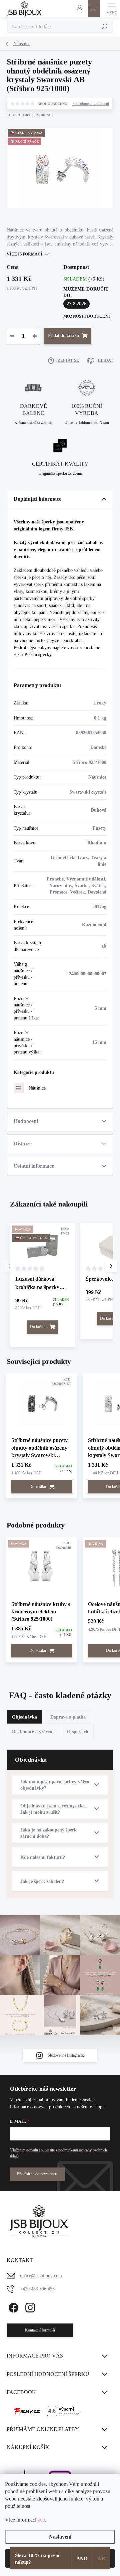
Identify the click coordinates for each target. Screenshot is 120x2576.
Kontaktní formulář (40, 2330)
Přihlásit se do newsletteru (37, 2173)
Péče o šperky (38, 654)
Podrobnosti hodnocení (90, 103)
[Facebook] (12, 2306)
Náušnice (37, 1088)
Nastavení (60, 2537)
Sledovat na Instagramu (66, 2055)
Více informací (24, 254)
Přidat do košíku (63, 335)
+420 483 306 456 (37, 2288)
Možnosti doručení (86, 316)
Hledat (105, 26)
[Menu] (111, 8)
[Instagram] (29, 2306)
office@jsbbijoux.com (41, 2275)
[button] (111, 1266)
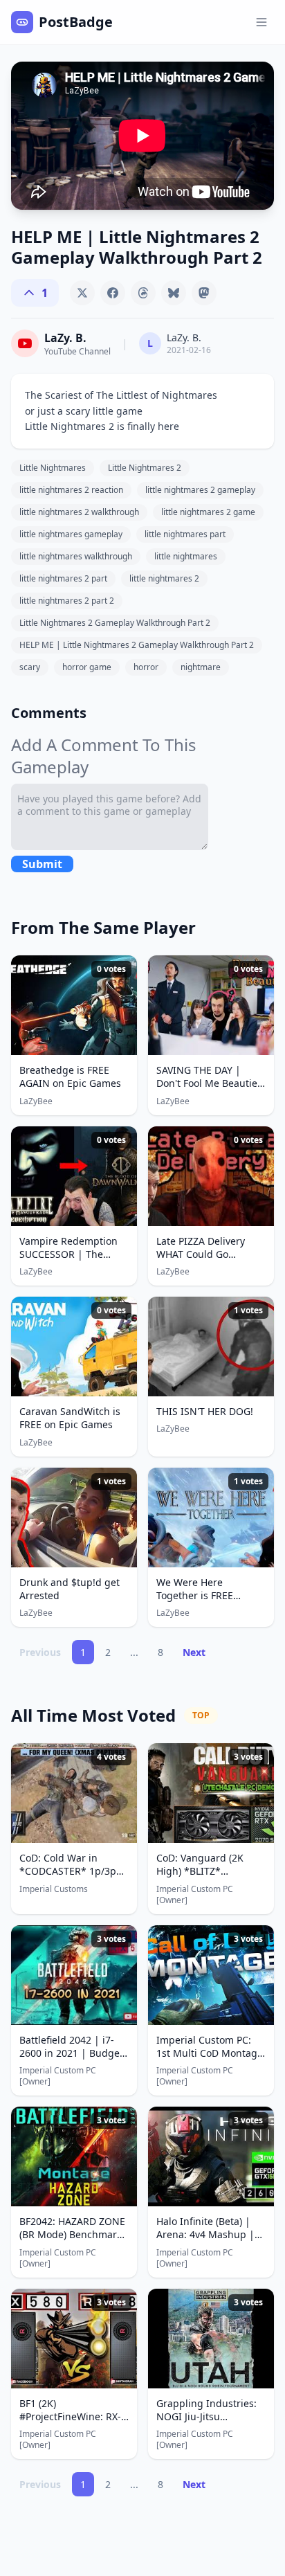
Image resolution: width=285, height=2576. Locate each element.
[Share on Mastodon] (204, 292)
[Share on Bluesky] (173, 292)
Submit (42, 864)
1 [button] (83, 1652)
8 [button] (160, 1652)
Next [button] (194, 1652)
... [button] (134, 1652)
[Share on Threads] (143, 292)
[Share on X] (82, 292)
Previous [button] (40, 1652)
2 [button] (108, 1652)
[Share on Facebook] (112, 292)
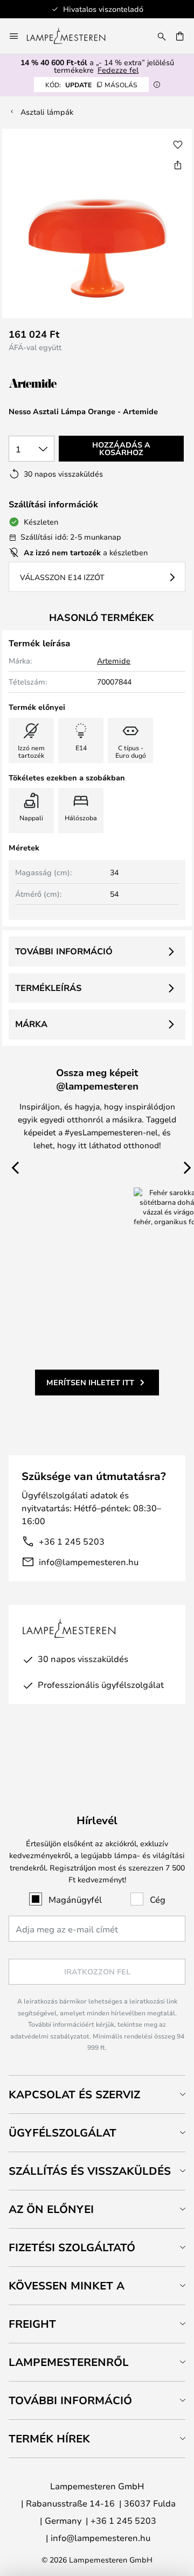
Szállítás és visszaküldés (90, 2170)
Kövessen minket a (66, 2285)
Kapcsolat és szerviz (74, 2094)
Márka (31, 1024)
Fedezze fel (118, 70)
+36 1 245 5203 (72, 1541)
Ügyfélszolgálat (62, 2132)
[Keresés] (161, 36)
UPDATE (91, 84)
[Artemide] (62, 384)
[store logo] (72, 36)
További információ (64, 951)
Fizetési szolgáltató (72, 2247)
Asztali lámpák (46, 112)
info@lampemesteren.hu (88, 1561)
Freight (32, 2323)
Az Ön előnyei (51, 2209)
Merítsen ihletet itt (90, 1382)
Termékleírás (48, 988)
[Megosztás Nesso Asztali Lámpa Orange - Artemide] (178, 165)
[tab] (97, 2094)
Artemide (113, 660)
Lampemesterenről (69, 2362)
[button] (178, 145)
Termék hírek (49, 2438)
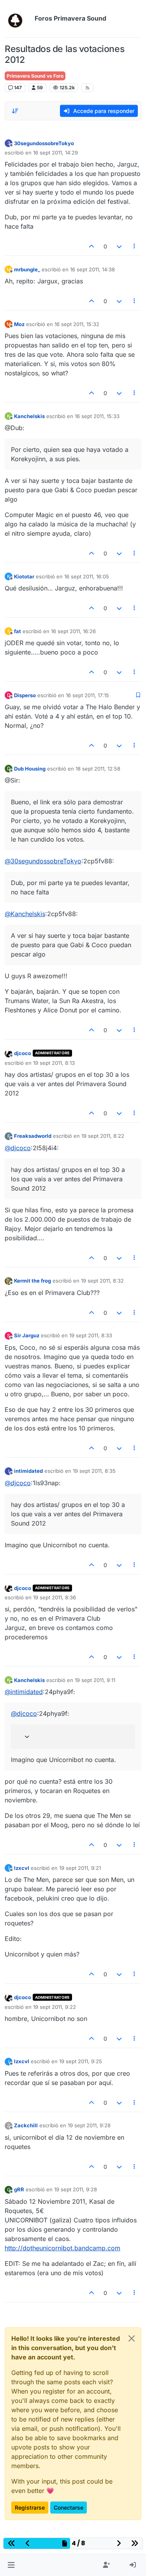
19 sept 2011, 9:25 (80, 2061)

• • • •

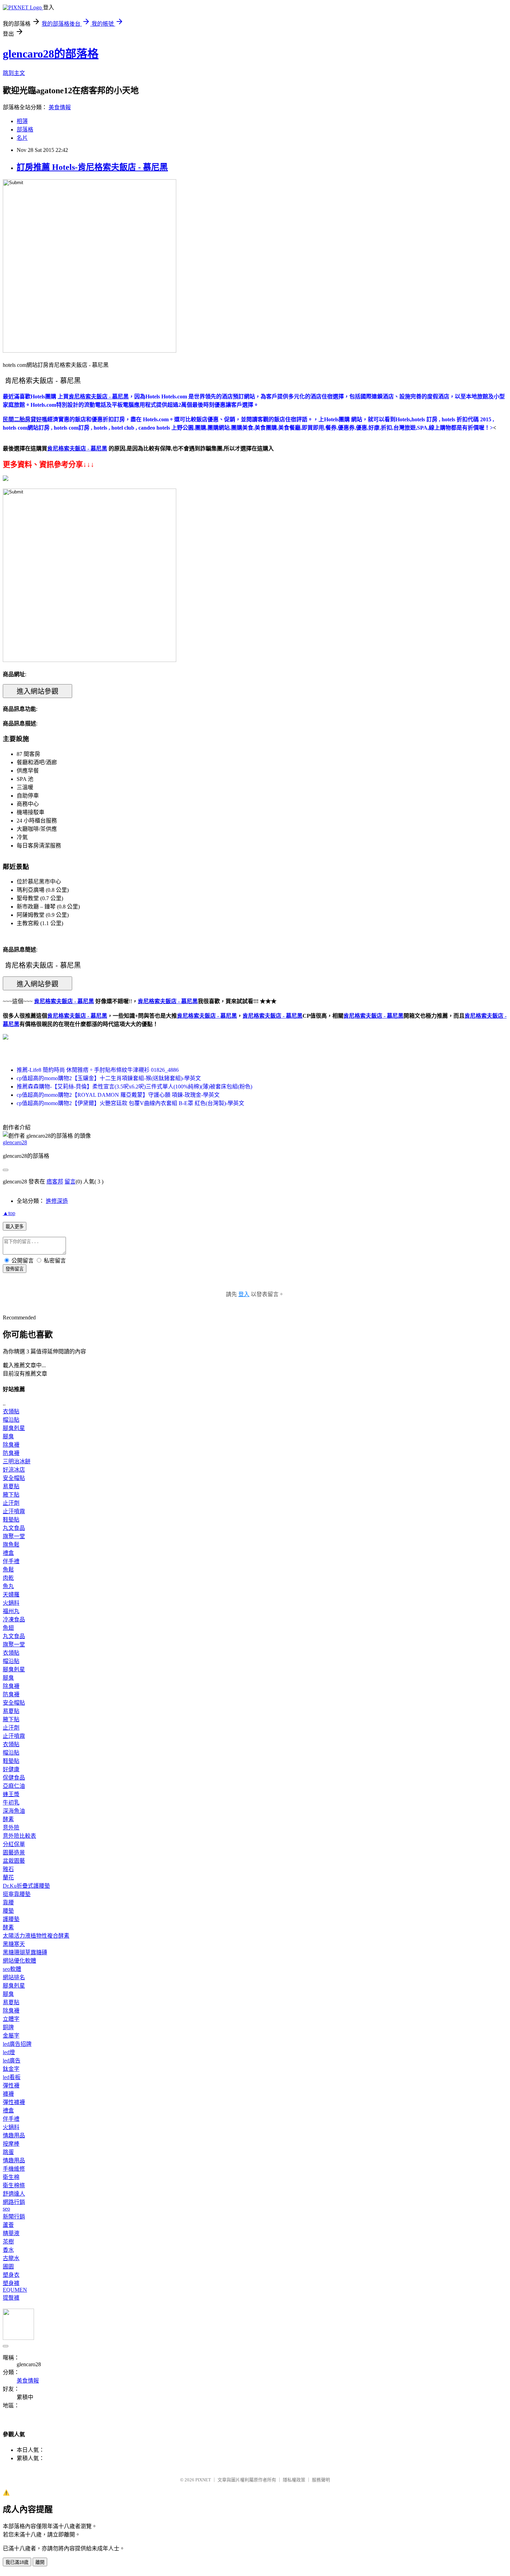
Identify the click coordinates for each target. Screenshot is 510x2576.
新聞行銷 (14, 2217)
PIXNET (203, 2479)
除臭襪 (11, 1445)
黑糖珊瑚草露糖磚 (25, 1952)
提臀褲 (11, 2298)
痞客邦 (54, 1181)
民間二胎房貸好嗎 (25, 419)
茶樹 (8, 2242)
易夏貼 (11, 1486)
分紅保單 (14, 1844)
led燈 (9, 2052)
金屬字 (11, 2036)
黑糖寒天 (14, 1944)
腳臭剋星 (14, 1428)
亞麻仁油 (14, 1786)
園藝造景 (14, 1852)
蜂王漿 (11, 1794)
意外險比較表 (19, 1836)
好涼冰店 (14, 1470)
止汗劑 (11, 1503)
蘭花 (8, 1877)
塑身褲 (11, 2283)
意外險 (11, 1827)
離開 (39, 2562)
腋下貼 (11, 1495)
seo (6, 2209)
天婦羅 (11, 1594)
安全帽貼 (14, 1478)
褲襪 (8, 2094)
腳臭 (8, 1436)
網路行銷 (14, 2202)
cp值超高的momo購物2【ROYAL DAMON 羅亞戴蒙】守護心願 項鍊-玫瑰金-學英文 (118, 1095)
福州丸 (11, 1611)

• • • •

What is required:
The sole thing to report is how many lines in the data hold the string "Asztali".

Answer section:
2